Fantasia 2019, Day 11, Part 2: The Boxer’s Omen
For my second film of July 21 I stayed at the De Sève Theatre to watch one of my more anticipated movies of the festival. Each year Fantasia plays a Shaw Brothers film on 35mm — not one of the Shaw classics, usually, but one of their stranger works. The past few years I’ve seen Demon of the Lute, Buddha’s Palm, Flame of the Martial World, and Bastard Swordsman, as well as Five Fingers of Death. This year we got to see The Boxer’s Omen (Mo, 魔), from 1983, directed by Kuei Chih-Hung from his own story as scripted by Szeto On. Technically a sequel to Kuei’s film Gu, the English title hints at some of its influences: a bit of The Omen, a bit of Rocky, and a lot of low-budget exploitation film.
When Hong Kong gangster Chan Hung (Phillip Ko Fei) sees his brother crippled in a match with a cheating Thai kickboxer, Bu Bo (Bolo Yeung Sze), he travels to Thailand to challenge the evildoer to a revenge match. While there, weird visions lead him to a Buddhist monastery. It turns out that in previous lives Chan and the recently-deceased abbot were twins. This is a problem for Chan. The abbot killed the student of an evil wizard (Elvis Tsui), leading the wizard to then kill him with a spell that will now go on to kill Chan due to his linkage to the aforesaid abbot. Chan learns this from talking to the dead abbot, and after some confusion decides to become a monk to be able to defeat the wizard — but what of his match against the kickboxer who crippled his brother? And what about the wizard’s three living students?
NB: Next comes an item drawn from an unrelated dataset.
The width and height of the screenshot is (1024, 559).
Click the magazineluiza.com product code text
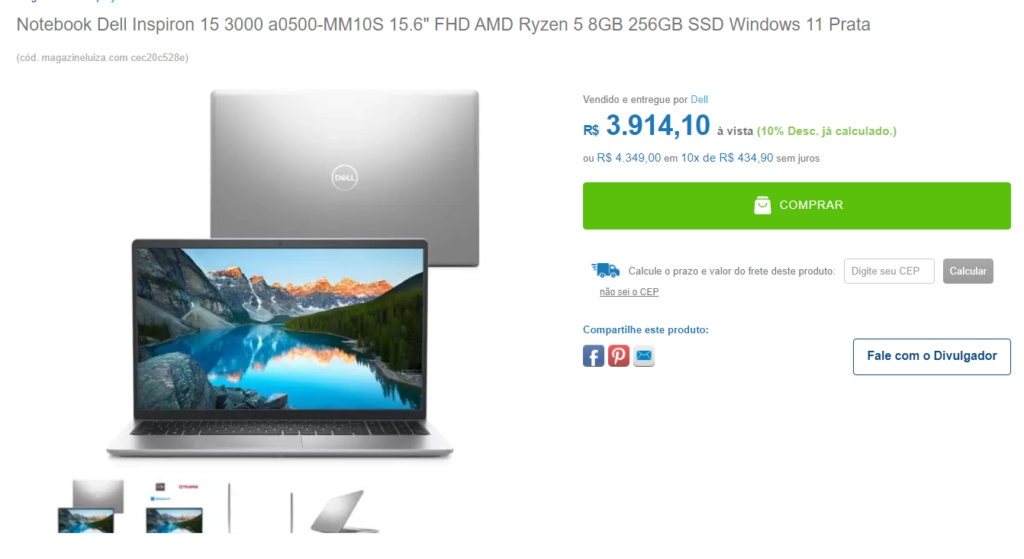[x=103, y=57]
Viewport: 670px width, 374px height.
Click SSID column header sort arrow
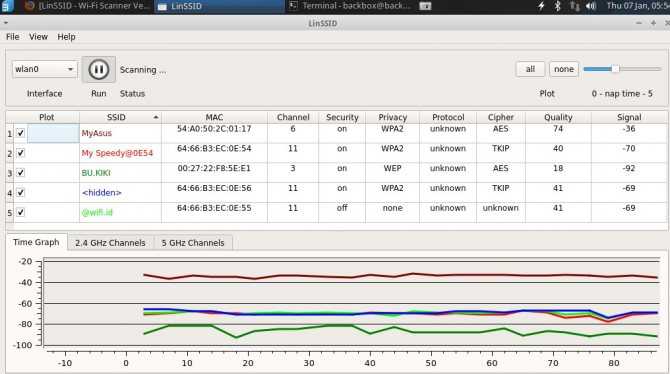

This description of the plot barely hints at how bizarre, dreamlike, and transgressive this film is, but ideally gives an idea of how much scope there is for mystical goings-on. Rituals and spells are depicted with loving care, even when grotesque or indeed outright disgusting. But then a flashback in which the abbot fights the student and master wizards is simply surprising, as the duels involve crystals and puppets and wall-crawling and lurid lighting. On the other hand, an extended sequence shows the wizard’s students preparing a spell of revenge, which involves each of them eating and regurgitating food for the others to then ingest — and goes on from there, creating a demon inside a crocodile corpse, who Chan eventually must defeat. That of course comes at the climax of the film, in an ancient temple in Nepal, when Chan must engage in a magical fight unlike any I have ever seen.
What is most strange about the film is how it doesn’t feel like a straight-ahead exploitation film. Theoretically it should. There’s the gross-out bits, there’s a couple of violent kickboxing scenes, there’s a fair amount of nudity. And yet there’s also something else going on. I’ve seen some writers compare the film to Jodorowsky, and maybe that’s reasonable for the weirdness of it.